Laparotomy caused a 2-fold decrease in CD11a+ NK numbers, and a small but statistically significant decrease in expression level. P+E administration significantly increased CD11a+ NK numbers in both laparotomized and control animals (Fig. 6D).

TRAIL.

The percent of CD253+ NK cells significantly increased following laparotomy, whereas expression levels of CD253 on NK decreased. P+E administration halved the increase in proportion in laparotomized animals only.

CD69.

Laparotomy significantly decreased numbers of CD69+ NK cells, but significantly increased expression levels of CD69 on CD69+NK cells. P+E administration had no effect in laparotomized or control animals.

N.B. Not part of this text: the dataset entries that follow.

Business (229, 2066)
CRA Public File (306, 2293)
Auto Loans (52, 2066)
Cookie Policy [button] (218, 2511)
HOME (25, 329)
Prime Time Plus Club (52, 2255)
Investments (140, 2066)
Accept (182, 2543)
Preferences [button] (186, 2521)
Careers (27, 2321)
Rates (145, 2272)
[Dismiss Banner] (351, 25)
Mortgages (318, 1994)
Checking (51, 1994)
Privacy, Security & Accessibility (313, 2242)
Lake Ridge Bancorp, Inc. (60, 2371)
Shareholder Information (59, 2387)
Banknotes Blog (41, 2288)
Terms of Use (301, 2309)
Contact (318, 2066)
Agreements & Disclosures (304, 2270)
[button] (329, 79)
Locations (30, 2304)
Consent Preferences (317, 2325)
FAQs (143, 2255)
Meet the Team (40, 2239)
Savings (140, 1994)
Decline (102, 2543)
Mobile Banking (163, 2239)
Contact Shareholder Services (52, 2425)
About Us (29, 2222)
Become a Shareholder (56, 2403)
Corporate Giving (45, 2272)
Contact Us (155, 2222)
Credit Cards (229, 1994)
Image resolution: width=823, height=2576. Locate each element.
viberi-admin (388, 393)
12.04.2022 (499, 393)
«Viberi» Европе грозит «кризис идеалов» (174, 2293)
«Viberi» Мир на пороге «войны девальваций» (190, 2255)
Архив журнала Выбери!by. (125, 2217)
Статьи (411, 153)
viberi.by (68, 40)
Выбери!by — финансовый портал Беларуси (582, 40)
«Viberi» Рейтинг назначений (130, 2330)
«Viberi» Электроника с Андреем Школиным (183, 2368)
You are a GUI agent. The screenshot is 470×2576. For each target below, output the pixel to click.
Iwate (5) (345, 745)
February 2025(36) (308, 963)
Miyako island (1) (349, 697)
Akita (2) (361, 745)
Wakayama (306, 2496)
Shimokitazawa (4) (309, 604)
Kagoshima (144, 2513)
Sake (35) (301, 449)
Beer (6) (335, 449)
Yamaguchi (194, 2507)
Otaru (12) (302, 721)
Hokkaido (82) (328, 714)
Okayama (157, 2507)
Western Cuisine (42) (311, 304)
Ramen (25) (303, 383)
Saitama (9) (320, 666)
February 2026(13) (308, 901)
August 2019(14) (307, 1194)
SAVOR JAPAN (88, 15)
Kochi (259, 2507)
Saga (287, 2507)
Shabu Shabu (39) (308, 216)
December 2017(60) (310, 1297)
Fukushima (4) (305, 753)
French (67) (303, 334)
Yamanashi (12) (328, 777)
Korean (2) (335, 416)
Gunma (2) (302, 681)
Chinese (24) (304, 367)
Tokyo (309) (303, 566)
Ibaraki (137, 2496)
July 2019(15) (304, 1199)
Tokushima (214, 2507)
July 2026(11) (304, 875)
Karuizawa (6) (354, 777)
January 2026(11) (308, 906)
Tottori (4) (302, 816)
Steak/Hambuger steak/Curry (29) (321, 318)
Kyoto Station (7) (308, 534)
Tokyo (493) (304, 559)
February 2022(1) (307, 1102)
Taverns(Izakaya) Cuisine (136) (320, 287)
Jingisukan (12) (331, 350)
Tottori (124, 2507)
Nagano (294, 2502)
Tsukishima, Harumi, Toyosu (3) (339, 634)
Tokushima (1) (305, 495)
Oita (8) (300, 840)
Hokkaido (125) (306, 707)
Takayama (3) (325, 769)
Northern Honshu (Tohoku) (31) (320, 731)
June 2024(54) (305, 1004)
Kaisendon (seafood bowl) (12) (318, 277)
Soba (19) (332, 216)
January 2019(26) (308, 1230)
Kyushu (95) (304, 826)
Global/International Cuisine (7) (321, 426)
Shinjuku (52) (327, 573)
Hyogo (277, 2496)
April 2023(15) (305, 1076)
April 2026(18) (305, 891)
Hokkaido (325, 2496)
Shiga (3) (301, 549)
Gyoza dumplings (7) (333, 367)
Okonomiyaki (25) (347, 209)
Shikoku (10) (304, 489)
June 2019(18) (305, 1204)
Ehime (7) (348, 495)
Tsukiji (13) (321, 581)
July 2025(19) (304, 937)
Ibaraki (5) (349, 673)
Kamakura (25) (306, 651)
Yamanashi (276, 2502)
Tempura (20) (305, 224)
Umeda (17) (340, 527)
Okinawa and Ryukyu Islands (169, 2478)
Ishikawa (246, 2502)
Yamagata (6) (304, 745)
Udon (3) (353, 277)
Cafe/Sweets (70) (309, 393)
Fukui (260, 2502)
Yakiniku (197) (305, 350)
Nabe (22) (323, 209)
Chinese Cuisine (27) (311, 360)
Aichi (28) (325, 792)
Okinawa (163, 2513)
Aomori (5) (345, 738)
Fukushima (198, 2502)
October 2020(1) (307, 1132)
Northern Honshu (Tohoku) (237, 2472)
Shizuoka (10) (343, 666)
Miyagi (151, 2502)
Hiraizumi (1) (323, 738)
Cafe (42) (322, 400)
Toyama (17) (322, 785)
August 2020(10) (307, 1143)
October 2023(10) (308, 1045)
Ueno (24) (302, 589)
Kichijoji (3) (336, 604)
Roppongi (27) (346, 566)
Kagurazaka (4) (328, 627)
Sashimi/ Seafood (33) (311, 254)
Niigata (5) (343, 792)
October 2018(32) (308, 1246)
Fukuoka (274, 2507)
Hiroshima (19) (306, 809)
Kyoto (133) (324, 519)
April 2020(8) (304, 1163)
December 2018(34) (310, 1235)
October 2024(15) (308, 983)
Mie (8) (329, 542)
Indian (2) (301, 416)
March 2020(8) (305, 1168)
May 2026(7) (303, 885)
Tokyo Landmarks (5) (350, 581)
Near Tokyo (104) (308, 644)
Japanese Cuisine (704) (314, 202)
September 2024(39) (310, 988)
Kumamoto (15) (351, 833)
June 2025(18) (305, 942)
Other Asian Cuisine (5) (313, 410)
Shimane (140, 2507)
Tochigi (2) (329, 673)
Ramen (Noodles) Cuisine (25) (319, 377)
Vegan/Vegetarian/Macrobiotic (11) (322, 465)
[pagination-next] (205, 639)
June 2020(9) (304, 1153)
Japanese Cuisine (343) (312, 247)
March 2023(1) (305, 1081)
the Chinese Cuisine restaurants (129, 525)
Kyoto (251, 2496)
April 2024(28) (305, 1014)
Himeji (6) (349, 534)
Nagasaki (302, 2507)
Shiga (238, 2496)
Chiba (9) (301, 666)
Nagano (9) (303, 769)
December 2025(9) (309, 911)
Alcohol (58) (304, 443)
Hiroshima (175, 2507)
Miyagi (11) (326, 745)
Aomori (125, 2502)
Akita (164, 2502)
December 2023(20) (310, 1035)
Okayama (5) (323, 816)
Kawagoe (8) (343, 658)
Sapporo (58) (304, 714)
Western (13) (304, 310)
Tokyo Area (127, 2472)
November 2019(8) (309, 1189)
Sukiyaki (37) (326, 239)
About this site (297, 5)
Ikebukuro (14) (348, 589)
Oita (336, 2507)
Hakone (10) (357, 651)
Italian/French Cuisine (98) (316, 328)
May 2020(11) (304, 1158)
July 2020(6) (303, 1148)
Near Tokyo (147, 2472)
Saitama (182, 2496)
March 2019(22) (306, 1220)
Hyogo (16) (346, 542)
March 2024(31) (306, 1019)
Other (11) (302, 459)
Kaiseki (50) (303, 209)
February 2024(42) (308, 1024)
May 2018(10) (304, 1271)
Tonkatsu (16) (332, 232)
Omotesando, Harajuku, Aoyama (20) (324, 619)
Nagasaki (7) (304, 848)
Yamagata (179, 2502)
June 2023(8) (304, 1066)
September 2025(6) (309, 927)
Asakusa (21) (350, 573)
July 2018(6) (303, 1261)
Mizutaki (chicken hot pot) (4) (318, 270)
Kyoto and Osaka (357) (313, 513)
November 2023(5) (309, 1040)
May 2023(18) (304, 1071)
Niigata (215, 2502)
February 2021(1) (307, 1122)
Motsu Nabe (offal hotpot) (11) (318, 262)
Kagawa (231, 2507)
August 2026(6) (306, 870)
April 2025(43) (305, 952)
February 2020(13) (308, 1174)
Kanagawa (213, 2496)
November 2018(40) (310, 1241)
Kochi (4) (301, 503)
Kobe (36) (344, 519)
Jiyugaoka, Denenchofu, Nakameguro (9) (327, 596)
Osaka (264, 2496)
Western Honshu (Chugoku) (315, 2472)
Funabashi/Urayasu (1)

CORT plasma levels were measured using RIA (MP Biomedicals, Rehovot, Israel). The assay was conducted using plasma samples from 50 animals that were randomly sampled from the 108 mice used in the above study (blood taken 12 h following laparotomy). Laparotomy significantly increased CORT levels (p = 0.0036) and P+E significantly reduced them (p = 0.0442) (Fig 6E). PLSD indicated that P+E treatment significantly decreased CORT levels in operated animals only (p < 0.0119).

All three tumor lines (B16, 3LL, and SKOV3) secreted VEGF, and VEGF supernatant levels significantly increased from 3–6 h in all lines in both the absence and presence of FCS (e.g., in the absence of FCS, 79 ± 3 to 152 ± 8, 338 ± 55 to 509 ± 72, and 217 ± 8 to 512 ± 33 pg/ml for B16, 3LL, and SKOV3, respectively). In the positive control SKOV3 line, norepinephrine and metaproterenol significantly increased VEGF levels in a dose-dependent manner both in the presence and absence of FCS (p < 0.05), as previously reported (2). In contrast, norepinephrine, metaproterenol, nadolol, PGE2, and CORT did not affect VEGF secretion at any of the time points and doses (see 1Materials and Methods) tested in the B16 and 3LL lines with or without FCS. Etodolac, propranolol, and P+E also did not affect VEGF secretion. These negative findings were confirmed in a second replication of the study.

The primary aim of this study is to promote the clinical testing of a combined blockade of excess release of CAs and PGs in the perioperative period in cancer patients undergoing tumor excision. Therefore, we studied the most important clinical outcome—namely, long-term recurrence-free survival rates after the excision of the primary tumor. Our findings indicate that the blockade of β-adrenoreceptors simultaneously with the inhibition of PG synthesis (using P+E) significantly improve recurrence-free survival rates following 3LL or B16 primary tumor excision. We used these tumors given that, like most human cancers (29), both lines are poorly immunogenic, expressing no MHC-II and low levels of MHC-I (30). The B16 primary tumor was also implanted and developed orthotopically.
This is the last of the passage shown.